Sin dal preludio, Mariotti ha insistito sulla natura del dramma d’amore, un dramma che per certi versi appare quasi preterintenzionale, visto che cresce al di là della dimensione pubblica, della corte, del trionfo, delle scene di folla. Di cesello in cesello, restituendo il pathos dei pianissimi, dirigendo il canto sottovoce, rivelando la trasparenza, l’ingenuità delle passioni strette nella loro morsa velenosa, lavora sul non detto, sul sospetto, sul respiro trattenuto, sul gorgo indicibile dei sentimenti.

Così, la scena del trionfo al secondo atto, solitamente deputata all’esaltazione del patriottismo e della gloria guerriera, sembra restare isolata rispetto al resto della partitura, come una volontaria stonatura a sé stante.
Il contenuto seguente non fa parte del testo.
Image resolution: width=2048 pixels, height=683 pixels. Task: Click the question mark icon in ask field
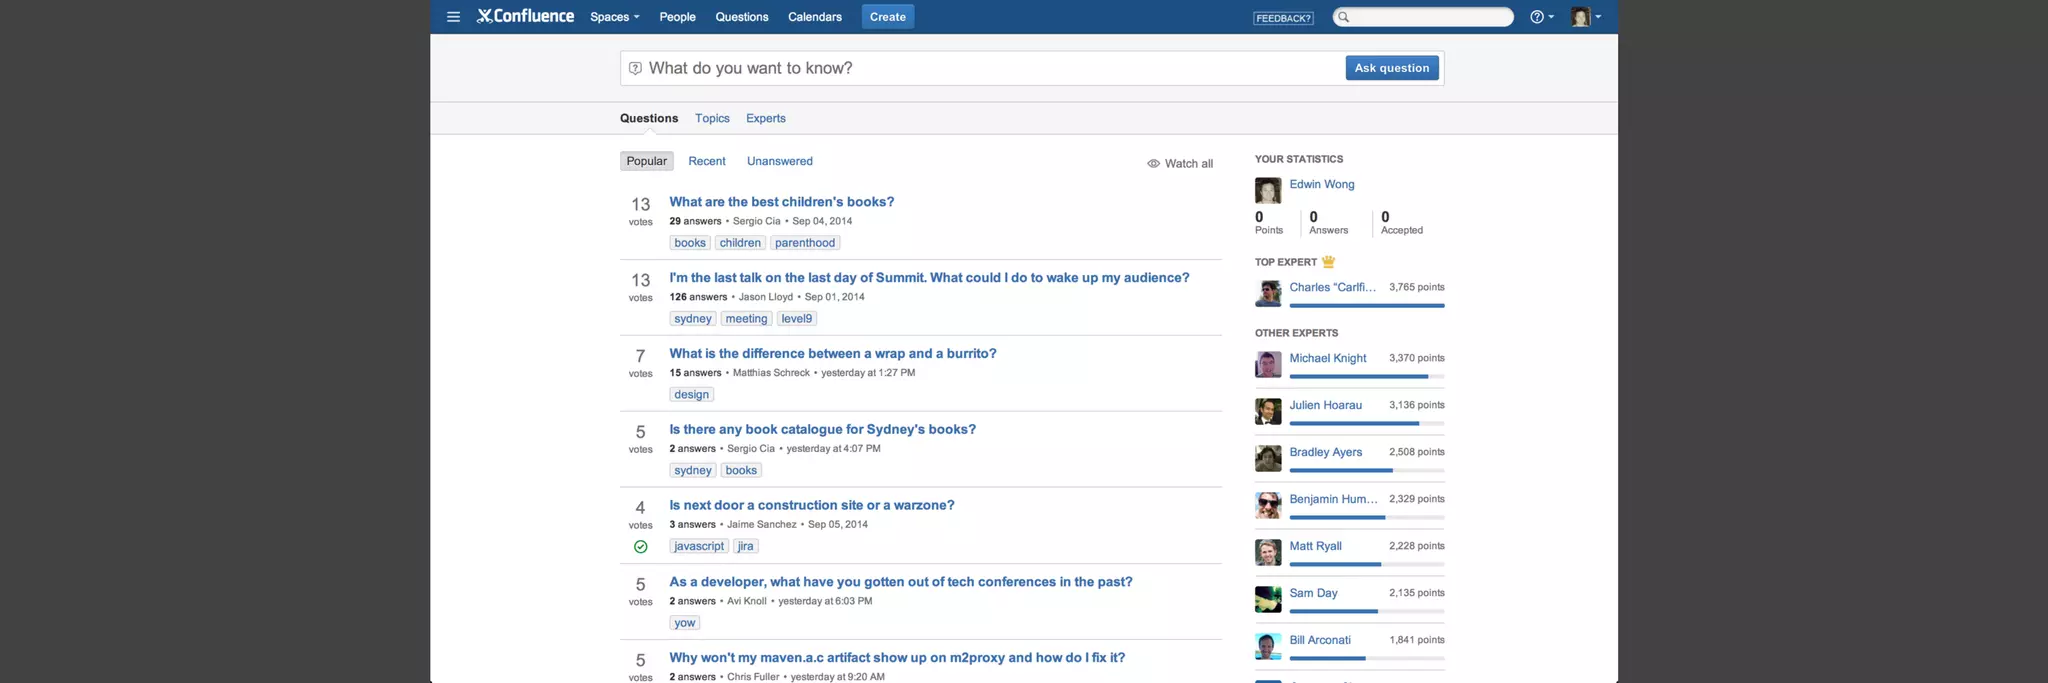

E d’altra parte che il patriottismo si intrecci per tutta l’opera con la psicologia dei sentimenti, e dell’amore in particolare, è sin dall’origine un tema cruciale per lo stesso Verdi, come si evince per esempio dal tremendo duetto tra Aida e Amonasro del terzo atto, dove il padre subdolamente propone alla figlia di tradire l’amato Radamès, e al suo rifiuto l’insulta e la sconfessa, “Non sei mia figlia…/Dei Faraoni tu sei la schiava”, gettandola nella sconforto, sino al  scatenare in lei, come dimostra il successivo duetto con Radames, il sentimento della patria come istinto,  anziché come astratto dovere politico, che trova espressione musicale alla “terrestre animalità” delle “estasi beate”, fra foreste vergini, di fiori profumate, preludio alla fuga d’amore e alla conseguente distruzione di quel sogno disperato e struggente. Sensibilissima a questa dimensione intimistica, Mariotti insiste sulla storia racconta dal lato dei più deboli, degli sconfitti, evoca la scelta della regia   di Luca Ronconi che alla Scala lasciò il Trionfo in secondo piano, e esalta la modernità della partitura di Verdi, rintracciando nelle sue note alcuni elementi che poi verranno ripresi da Mahler nella Quarta sinfonia e persino per esempio nei pizzicati da Bela Bartok.

I cantanti seguono la scelta di Mariotti piegandosi mansueti alla sua direzione con risultati notevoli, nonostante la dizione non sempre limpidissima del mezzosoprano Ekaterina Semenchuk nel ruolo di Amneris, in alternanza con Irene Savignano, e in quello di Aida affidato al soprano bulgaro Krassimira Stoyanova, che si alterna con la bravissima Vittoria Yeo.  In compenso ottima la prova del tenore Gregory Kunde, che ha sostituito all’ultimo momento Fabio Sartori, e a 69 anni suonati conserva intatta l’irruente freschezza del giovane condottiero innamorato, alternandosi nel ruolo col convincente Luciano Ganci. Misurato ma con qualcosa di riluttante l’Amonasro, dal volto color cenere, del baritono Vladimir Stoyanov, persuasivo il basso Giorgio Manoshvili nel ruolo del re egiziano, e ancora di più l’italiano Riccardo Zanellato nel ruolo di Ramfis.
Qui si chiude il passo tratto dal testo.